Many years ago, my magazine, Practical Homeschooling, featured a column by a teen homeschooler named Joshua Harris.
Joshua went on to write a best-selling book, I Kissed Dating Goodbye, which he followed with a number of other titles on courtship, sexual purity, and church life.
In I Kissed Dating Goodbye, Joshua confirmed what I and others had said for some time, that modern “dating” – meaning boy and girl hanging out alone, testing the boundaries and usually going too far – was unbiblical. He promoted in its place the idea of treating young Christian women like sisters.
This all sounded OK. My Hungarian grandmother had told me how, in her generation, teens and young adults typically hung out together in large co-ed groups. Only later did they pair off as couples, under the eagle eyes of their families.
However, Joshua’s book went a bit further. The message many received was that young men were supposed to remain aloof right up until the point where they decided a particular girl was “the one” they hoped to marry. Then, and only then, would they ask permission to court her.
Thanks to this belief, in the words of an upcoming World magazine article, “many young men seem frozen” and many young men and women both “think we should never hang out unless we want to marry.”
When my daughter Sarah was a student at Patrick Henry College, this definitely was the mainstream view. In practice, it led to the female students endlessly agonizing over whether young men they liked returned their interest – as there was literally no way to know! A girl couldn’t ask a guy if he liked her without seeming forward. Relationships were either totally casual (in a brother-sister sense) or verging on total commitment, with no range in between.
I believe the Song of Solomon holds the key to unlocking these frozen relationships. In Song of Solomon 4:9, 4:10, 4:12, and 5:1, the author uses the phrase “my sister, my spouse.” I always secretly thought that sounded rather creepy, but now I get it.
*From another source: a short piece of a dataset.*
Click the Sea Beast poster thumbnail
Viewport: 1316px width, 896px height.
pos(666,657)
The Bible is making the point that a “sister in Christ” can also be the object of love and affection – treating “the young women like sisters” doesn’t have to mean “treating them like brothers.” Example, from Song of Solomon chapter 4:
9. Thou hast ravished my heart, my sister, my spouse; thou hast ravished my heart with one of thine eyes, with one chain of thy neck.
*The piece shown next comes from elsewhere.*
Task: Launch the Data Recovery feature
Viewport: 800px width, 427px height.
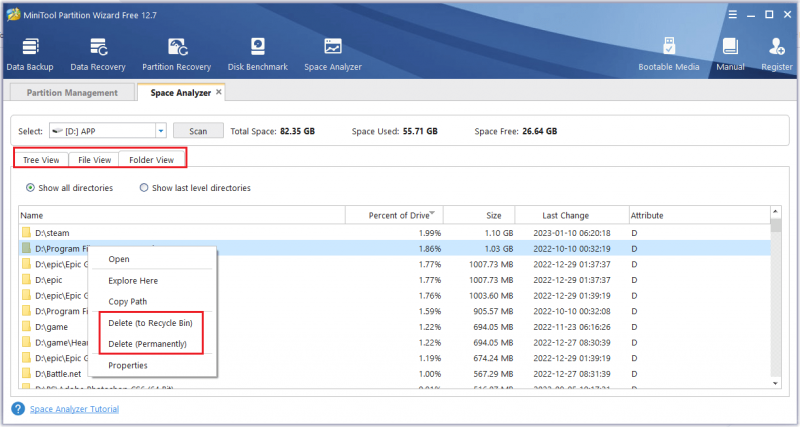Action: coord(98,55)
10. How fair is thy love, my sister, my spouse! how much better is thy love than wine! and the smell of thine ointments than all spices!
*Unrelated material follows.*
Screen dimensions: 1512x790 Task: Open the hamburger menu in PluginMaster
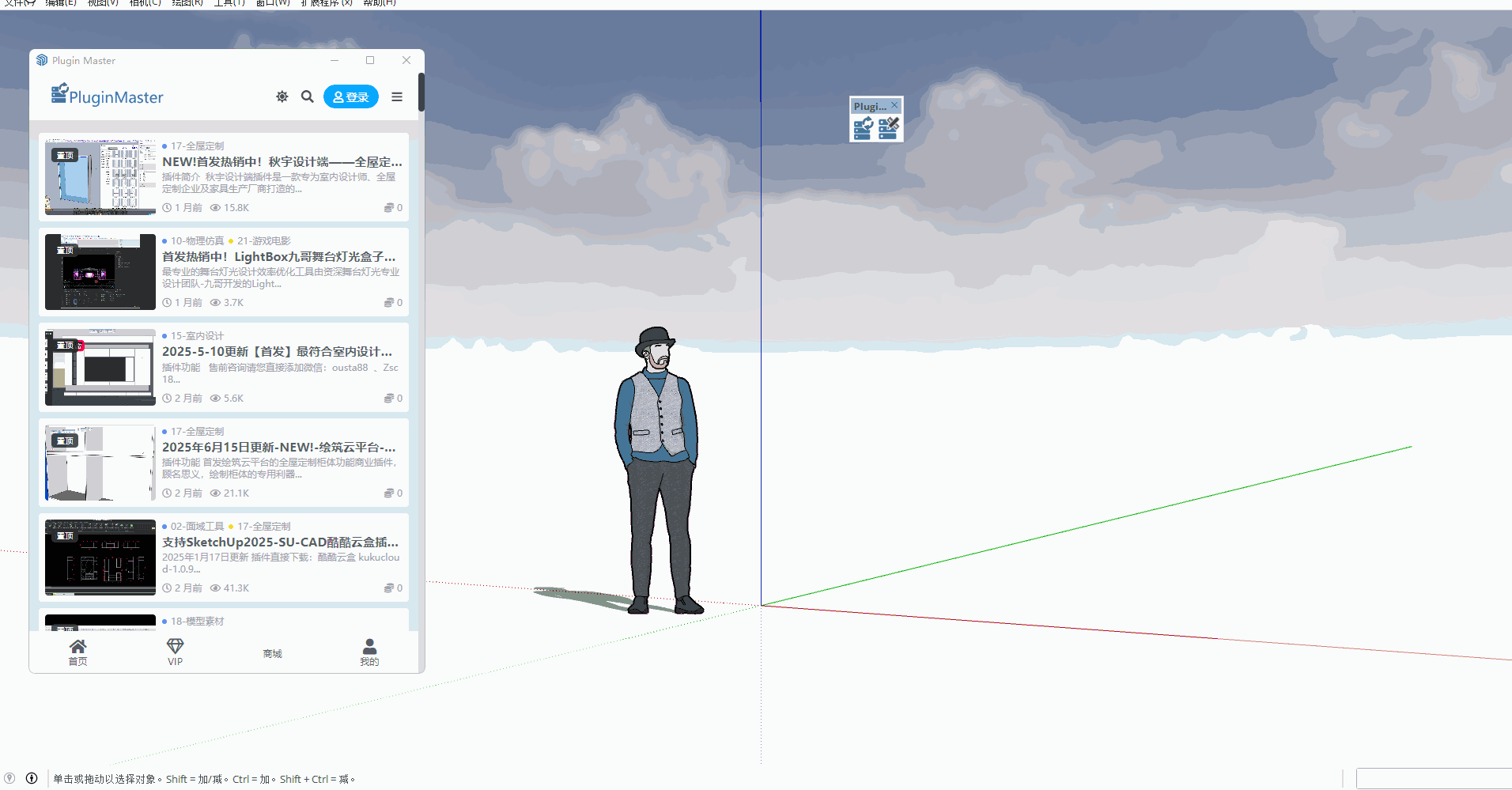point(397,96)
This indicates that it’s possible to progress romantically with a Christian “sister” without falling into lust. In other words, a young man doesn’t have to go from carefully neutral brotherly thoughts to proposing without any steps of increasing affection along the way. He can tell the girl he likes her . . . he likes her very much . . . he wants to get to know her better . . . and so forth, without embarking on all the trappings of either dating or a formal courtship, and without expecting her to immediately start considering him husband material.
In fact, I would submit that it is uncharitable and unbrotherly for young men to keep girls in the dark, without a clue as to whether they are attracting romantic attention or not. In the absence of any information, girls will naturally overreact to the tiniest signs, which is great if you’re writing Jane Austen novels or drawing-room farces, but not so wonderful otherwise. The other possible overreaction is to close off all emotion entirely, for fear of being mistaken, which is great if you’re trying out for the part of Mr. Spock on Star Trek, but not so wonderful otherwise.
This “all or nothing” approach is also hard on the young men, who (knowing the young women are watching closely for signs of affection) naturally tend to feel wary and hunted.
The bottom line for young Christian men and women: It’s OK to express growing affection (just not alone in dark corners!). The truth will set the frozen people free.